[Start of Attachment]

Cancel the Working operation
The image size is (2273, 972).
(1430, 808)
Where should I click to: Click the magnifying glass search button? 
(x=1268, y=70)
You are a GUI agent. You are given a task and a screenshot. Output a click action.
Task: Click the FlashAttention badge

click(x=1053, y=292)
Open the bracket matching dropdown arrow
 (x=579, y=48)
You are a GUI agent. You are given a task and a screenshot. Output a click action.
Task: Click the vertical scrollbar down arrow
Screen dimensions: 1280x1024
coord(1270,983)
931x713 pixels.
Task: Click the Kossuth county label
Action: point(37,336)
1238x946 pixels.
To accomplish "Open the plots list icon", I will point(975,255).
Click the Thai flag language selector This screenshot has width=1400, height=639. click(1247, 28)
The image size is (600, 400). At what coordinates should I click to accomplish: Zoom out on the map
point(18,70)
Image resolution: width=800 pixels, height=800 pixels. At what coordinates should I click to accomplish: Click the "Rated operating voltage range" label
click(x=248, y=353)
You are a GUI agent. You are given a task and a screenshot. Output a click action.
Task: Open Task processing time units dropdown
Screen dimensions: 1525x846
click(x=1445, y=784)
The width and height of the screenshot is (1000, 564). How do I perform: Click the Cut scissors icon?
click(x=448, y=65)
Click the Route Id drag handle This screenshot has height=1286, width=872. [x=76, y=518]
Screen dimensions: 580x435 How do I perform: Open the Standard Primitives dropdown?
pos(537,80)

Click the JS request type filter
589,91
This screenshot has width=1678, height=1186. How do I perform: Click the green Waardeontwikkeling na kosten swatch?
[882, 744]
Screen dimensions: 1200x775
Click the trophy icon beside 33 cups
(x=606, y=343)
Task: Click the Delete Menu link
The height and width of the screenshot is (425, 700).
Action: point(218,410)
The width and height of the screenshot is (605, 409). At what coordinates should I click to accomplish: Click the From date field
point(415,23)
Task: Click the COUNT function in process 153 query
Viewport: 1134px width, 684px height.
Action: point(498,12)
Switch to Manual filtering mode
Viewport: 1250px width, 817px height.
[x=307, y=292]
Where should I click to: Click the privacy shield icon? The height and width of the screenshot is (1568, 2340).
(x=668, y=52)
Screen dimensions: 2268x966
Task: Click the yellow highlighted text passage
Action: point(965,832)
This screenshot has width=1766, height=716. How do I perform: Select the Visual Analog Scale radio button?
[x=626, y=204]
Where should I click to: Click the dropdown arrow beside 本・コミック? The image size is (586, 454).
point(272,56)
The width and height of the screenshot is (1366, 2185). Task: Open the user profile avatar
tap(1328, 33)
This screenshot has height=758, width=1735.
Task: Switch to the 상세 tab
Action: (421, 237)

[End of Attachment]

_What the task requires:_ Please repeat the entries above exactly as they read.

_Written solution:_
Cancel the Working operation
The image size is (2273, 972).
(1430, 808)
Where should I click to: Click the magnifying glass search button? 
(x=1268, y=70)
You are a GUI agent. You are given a task and a screenshot. Output a click action.
Task: Click the FlashAttention badge

click(x=1053, y=292)
Open the bracket matching dropdown arrow
 (x=579, y=48)
You are a GUI agent. You are given a task and a screenshot. Output a click action.
Task: Click the vertical scrollbar down arrow
Screen dimensions: 1280x1024
coord(1270,983)
931x713 pixels.
Task: Click the Kossuth county label
Action: point(37,336)
1238x946 pixels.
To accomplish "Open the plots list icon", I will point(975,255).
Click the Thai flag language selector This screenshot has width=1400, height=639. click(1247, 28)
The image size is (600, 400). At what coordinates should I click to accomplish: Zoom out on the map
point(18,70)
Image resolution: width=800 pixels, height=800 pixels. At what coordinates should I click to accomplish: Click the "Rated operating voltage range" label
click(x=248, y=353)
You are a GUI agent. You are given a task and a screenshot. Output a click action.
Task: Open Task processing time units dropdown
Screen dimensions: 1525x846
click(x=1445, y=784)
The width and height of the screenshot is (1000, 564). How do I perform: Click the Cut scissors icon?
click(x=448, y=65)
Click the Route Id drag handle This screenshot has height=1286, width=872. [x=76, y=518]
Screen dimensions: 580x435 How do I perform: Open the Standard Primitives dropdown?
pos(537,80)

Click the JS request type filter
589,91
This screenshot has width=1678, height=1186. How do I perform: Click the green Waardeontwikkeling na kosten swatch?
[882, 744]
Screen dimensions: 1200x775
Click the trophy icon beside 33 cups
(x=606, y=343)
Task: Click the Delete Menu link
The height and width of the screenshot is (425, 700).
Action: point(218,410)
The width and height of the screenshot is (605, 409). At what coordinates should I click to accomplish: Click the From date field
point(415,23)
Task: Click the COUNT function in process 153 query
Viewport: 1134px width, 684px height.
Action: point(498,12)
Switch to Manual filtering mode
Viewport: 1250px width, 817px height.
[x=307, y=292]
Where should I click to: Click the privacy shield icon? The height and width of the screenshot is (1568, 2340).
(x=668, y=52)
Screen dimensions: 2268x966
Task: Click the yellow highlighted text passage
Action: point(965,832)
This screenshot has width=1766, height=716. How do I perform: Select the Visual Analog Scale radio button?
[x=626, y=204]
Where should I click to: Click the dropdown arrow beside 本・コミック? The image size is (586, 454).
point(272,56)
The width and height of the screenshot is (1366, 2185). Task: Open the user profile avatar
tap(1328, 33)
This screenshot has height=758, width=1735.
Task: Switch to the 상세 tab
Action: (421, 237)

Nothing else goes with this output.